Anita Mancia, nata a Roma, ha lavorato 20 anni presso l'Istituto Storico della Compagnia di Gesù come assistente bibliotecaria ed Archivista. Ha collaborato con la rivista storica dell'Istituto con articoli sulla Ratio Studiorum, la pedagogia dei gesuiti, i gesuiti presi prigionieri dai pirati e recensioni. Presso l'editore Campanotto di Udine nel 2007 ha pubblicato un volumetto di poesie.

I superstiti del Telémaque

Di Anita Mancia

Come al solito vogliamo cominciare riportando alcuni frammenti del libro di cui andiamo a parlare. Questa volta si tratta di I superstiti del Telémaque, un altro capolavoro di Georges Simenon

«Lo spettacolo era penoso. Una donna sulla cinquantina, vestita di nero, si avvicinava titubante alla folla dei curiosi, che al suo passaggio si scostavano con una sorta di imbarazzo. Eppure parlava loro in tono sommesso, quasi parlasse tra sé. Non si meravigliava che indietreggiassero ci era abituata. Composta e piena di dignità, continuava ad avanzare come una sonnambula.

“Chi è?” Mormorò il commissario. Chinandosi verso di lui, il sindaco sussurrò: “La madre”.»

«Avevano in mano Pierre! E credevano di avere in mano anche lui! Il giudice non aveva forse detto, più o meno: “La pregherei di tenersi a disposizione della giustizia…”

* **Estratto del dataset**:
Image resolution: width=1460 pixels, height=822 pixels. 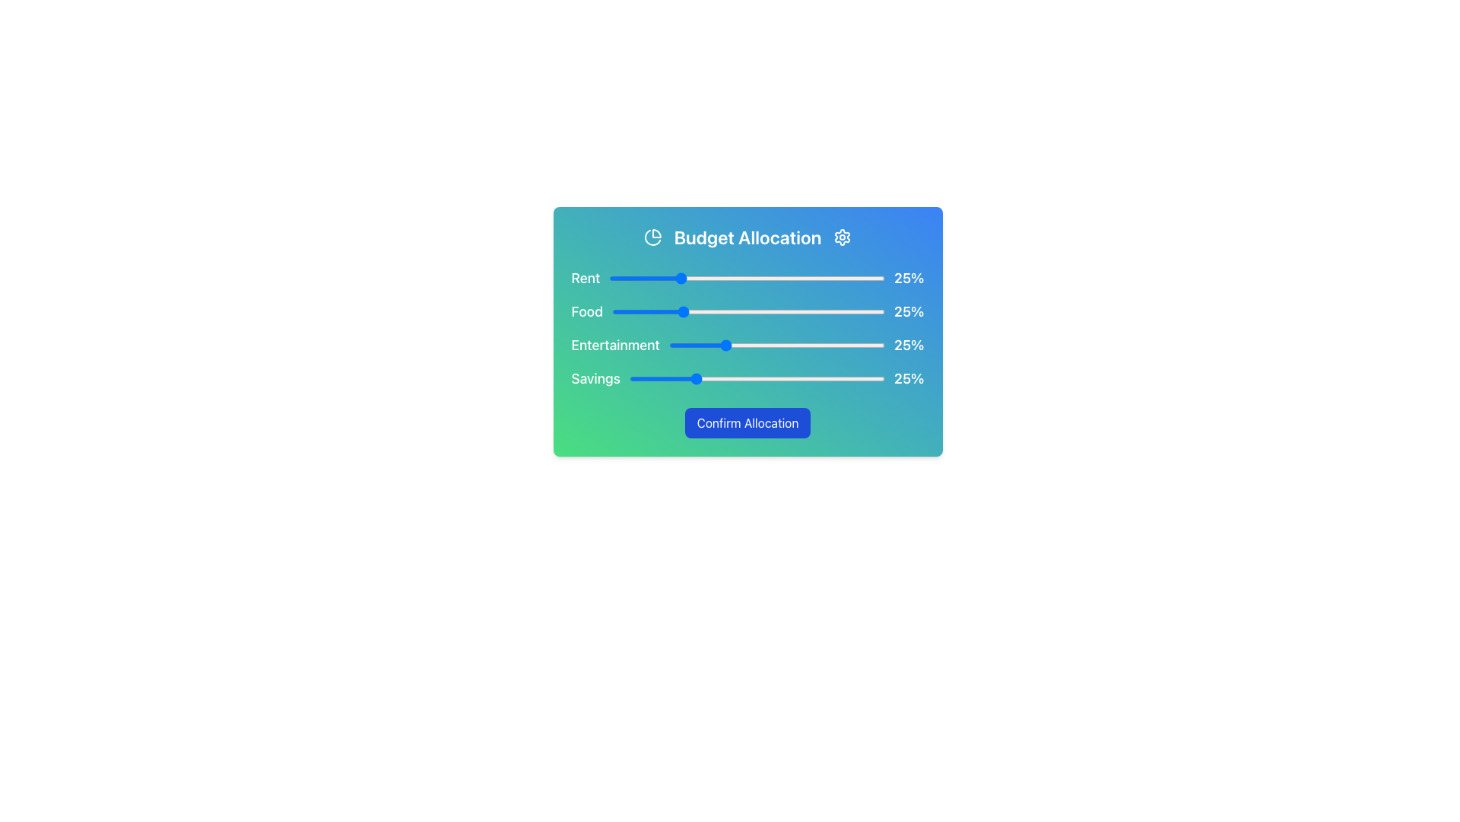 What do you see at coordinates (612, 310) in the screenshot?
I see `the slider` at bounding box center [612, 310].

* **Esercizio assegnato 1**:
Trascrivi fedelmente dal testo sorgente il passo che va da "Come al solito" fino a "come una sonnambula.".
* **Esercizio assegnato 2**:
Secondo il testo sorgente, presso quale editore Anita Mancia ha pubblicato nel 2007 un volumetto di poesie?
Le righe non hanno alcun legame con il testo sorgente.

* **Risposta finale 1**:
Come al solito vogliamo cominciare riportando alcuni frammenti del libro di cui andiamo a parlare. Questa volta si tratta di I superstiti del Telémaque, un altro capolavoro di Georges Simenon

«Lo spettacolo era penoso. Una donna sulla cinquantina, vestita di nero, si avvicinava titubante alla folla dei curiosi, che al suo passaggio si scostavano con una sorta di imbarazzo. Eppure parlava loro in tono sommesso, quasi parlasse tra sé. Non si meravigliava che indietreggiassero ci era abituata. Composta e piena di dignità, continuava ad avanzare come una sonnambula.

* **Risposta finale 2**:
Presso l'editore Campanotto di Udine.